How to complete this task:
Everything from the line with "Image resolution: width=1000" to the end of the data below, both lines included, should be transcribed exactly; please omit the pictures.

--------

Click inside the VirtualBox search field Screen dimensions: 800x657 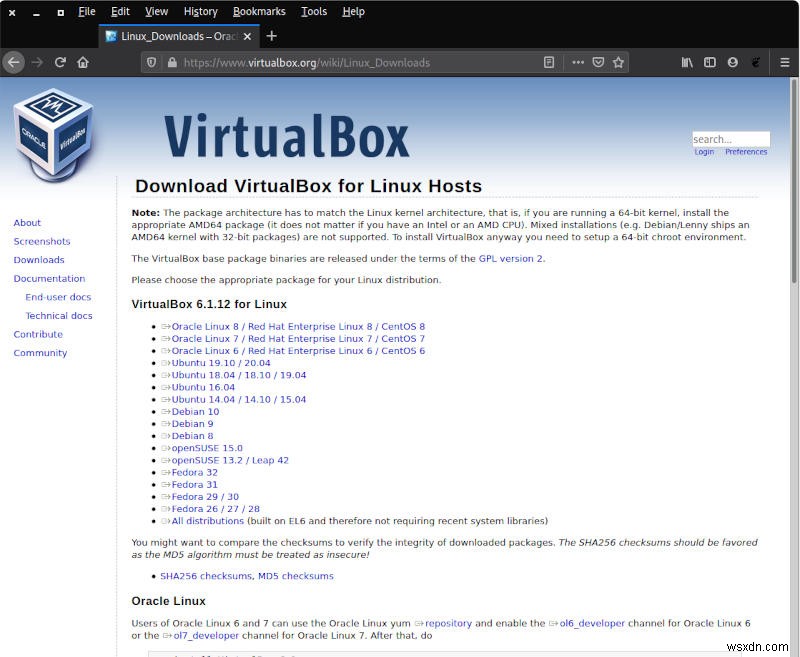pyautogui.click(x=731, y=139)
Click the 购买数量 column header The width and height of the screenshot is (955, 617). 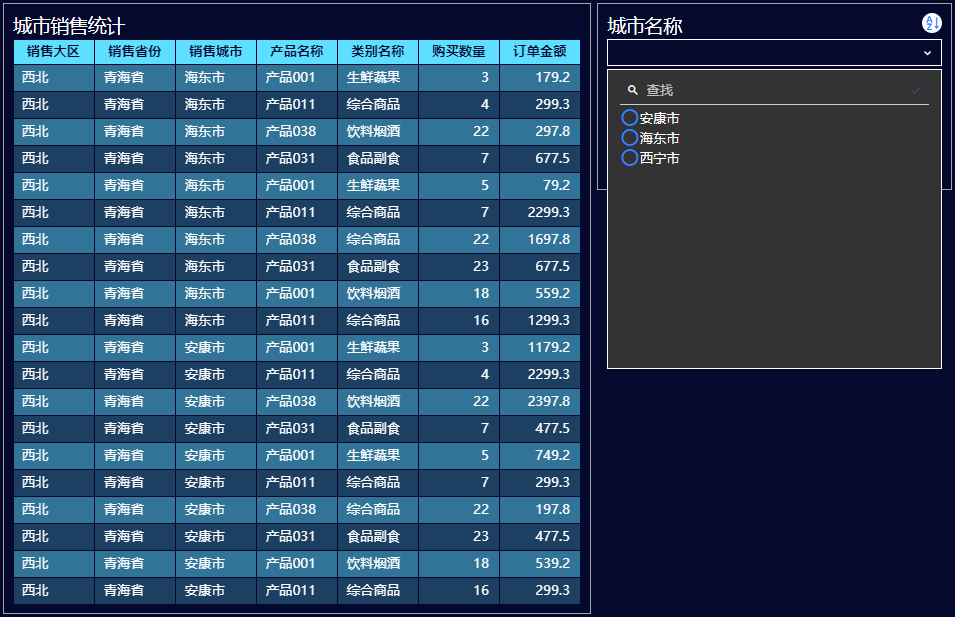click(459, 51)
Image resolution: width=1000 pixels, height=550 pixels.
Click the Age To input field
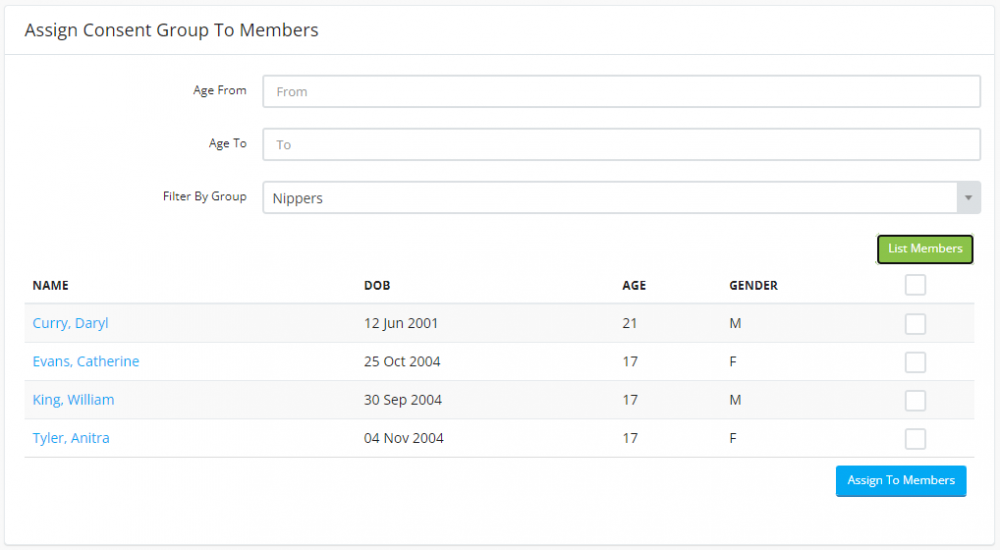tap(621, 144)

--------

Answer to this exercise:
Image resolution: width=1000 pixels, height=550 pixels.
Click the Age To input field
tap(621, 144)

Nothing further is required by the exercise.